PGR dá aval para Receita acessar laudos de joias sauditas de Bolsonaro
Receita afirma que acesso é “imprescindível” para a instrução do procedimento administrativo fiscal de perdimento de bens
A Procuradoria-Geral da República (PGR) se manifestou, na quarta-feira, 5, pela aprovação do pedido da Receita Federal para ter acesso aos laudos periciais relativos aos conjuntos de joias apreendidos no âmbito da investigação sobre o suposto desvio de joias sauditas pelo ex-presidente Jair Bolsonaro (PL).
Segundo o procurador-geral da República, Paulo Gonet, não existem impeditivos ao pedido da Receita, pois “a publicidade processual deve prevalecer como regra e, encerradas as investigações e levantado o sigilo dos feitos, não se justifica a negativa de compartilhamento de provas para instruir feitos de ordem não penal, que envolvem os mesmos episódios”.
Ainda de acordo com Gonet, o requerimento “guarda estrita pertinência temática com objeto das investigações deflagradas na seara fiscal e se insere na competência da Receita Federal, órgão integrante do sistema de combate a ilícitos econômicos e aduaneiros, que poderá se beneficiar dos elementos compartilhados”.
Em 23 de julho, a Receita pediu ao ministro Alexandre de Moraes, do Supremo Tribunal Federal (STF), a aprovação de ordem judicial para que a PF forneça os laudos periciais e os subsídios técnicos produzidos, referentes aos conjuntos de joias e demais bens que ingressaram, com elas, no território nacional sem a devida declaração aduaneira.
Moraes, então, determinou que a PGR se manifestasse sobre o pedido.
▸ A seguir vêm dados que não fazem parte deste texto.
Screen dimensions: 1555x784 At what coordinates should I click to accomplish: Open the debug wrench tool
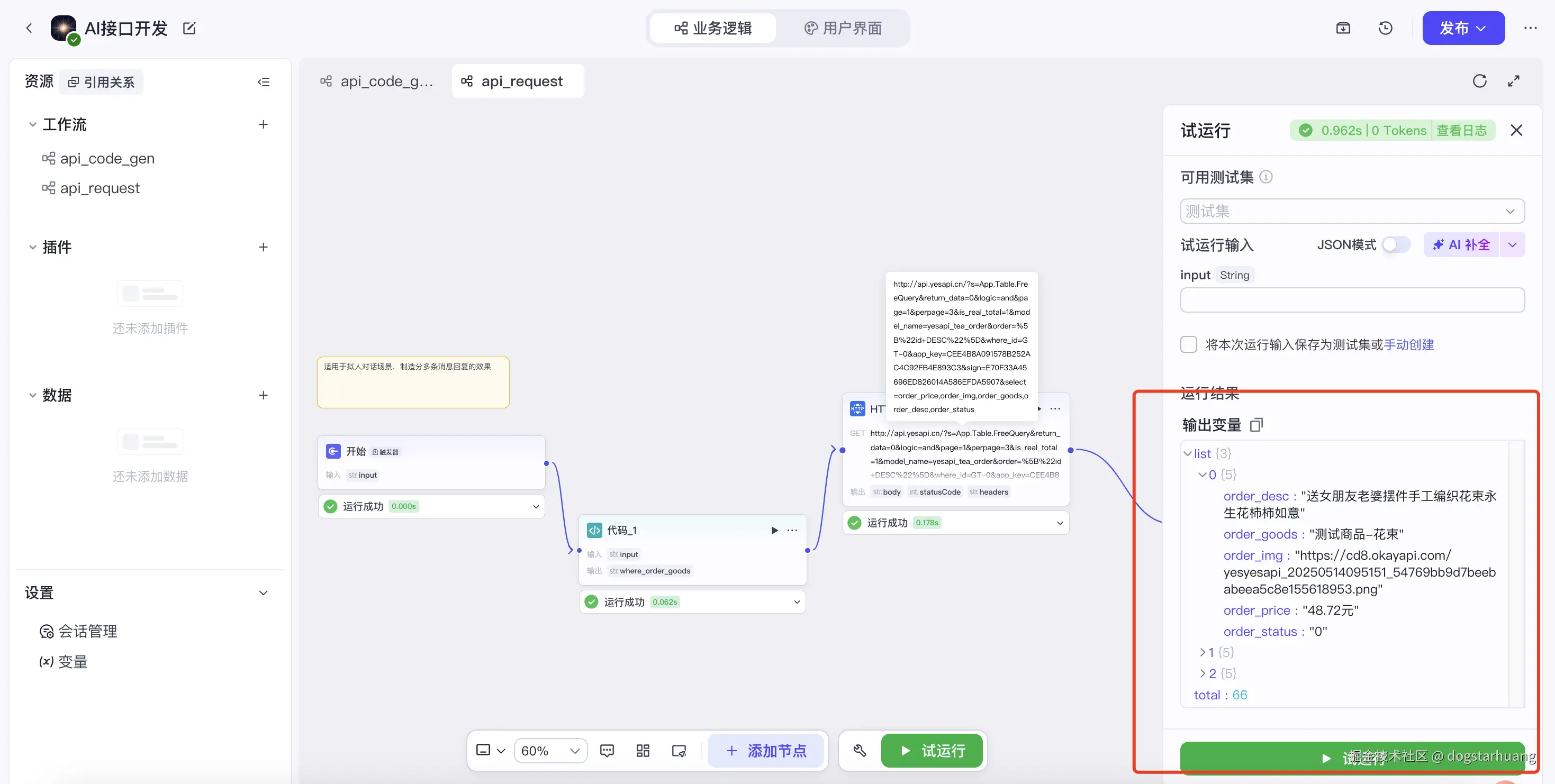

Com o envio do posicionamento por Paulo Gonet, o ministro deve tomar uma decisão agora.
A Receita afirma que seu acesso ao material é “imprescindível” para a instrução do procedimento administrativo fiscal de perdimento de bens em curso no órgão, “viabilizando a análise de eventuais infrações à legislação aduaneira e assegurando o resguardo do interesse público”.
De acordo com a Receita, a necessidade de compartilhamento da prova documental produzida pela PF, principalmente os laudos de avaliação, “fundamenta-se nos princípios constitucionais da eficiência e da economicidade”.
Além disso, diz o órgão, “a medida assegura a higidez e a convergência das informações técnicas sobre os bens sujeitos à pena de perdimento, mitigando o risco de avaliações dissonantes entre a Polícia Federal e a Receita Federal do Brasil. Tal entendimento foi ratificado pela Procuradoria-Geral da Fazenda Nacional”.
A petição ressalta que “o prazo decadencial para a aplicação da pena de perdimento é de 5 anos, contados da data da infração aduaneira”. Conforme o documento, como os fatos ocorreram em outubro de 2021, “o prazo decadencial para a eventual aplicação da penalidade encontra-se em vias de consumação, prevista para 21/10/2026“.
“A urgência no compartilhamento dos laudos periciais e demais documentos produzidos que revelem as especificações e valorações técnicas dos bens é, portanto, medida de rigor para viabilizar a atuação da Administração e evitar o perecimento do direito estatal, em atendimento ao interesse público“, prossegue.
Relembre o caso
A investigação mirou a conduta do ex-ajudante de ordens de Bolsonaro, Mauro Cid, o advogado do ex-presidente, Frederick Wassef, e o segundo-tenente do Exército Osmar Crivelatti – que trabalhou junto Cid na Ajudância de Ordens da Presidência da República -, nas supostas tentativa de entrada ilegal no Brasil de joias doadas pela Arábia Saudita e tentativas fraudulentas de reavê-las.
No último dia 4 de março, a PGR pediu a Moraes o arquivamento da investigação, argumentando que “enquanto subsistir a lacuna legislativa sobre a natureza jurídica dos presentes ofertados a Presidentes da República, a incidência do Direito Penal revela-se incompatível com os princípios que delimitam o exercício legítimo do poder punitivo no Estado Democrático de Direito”.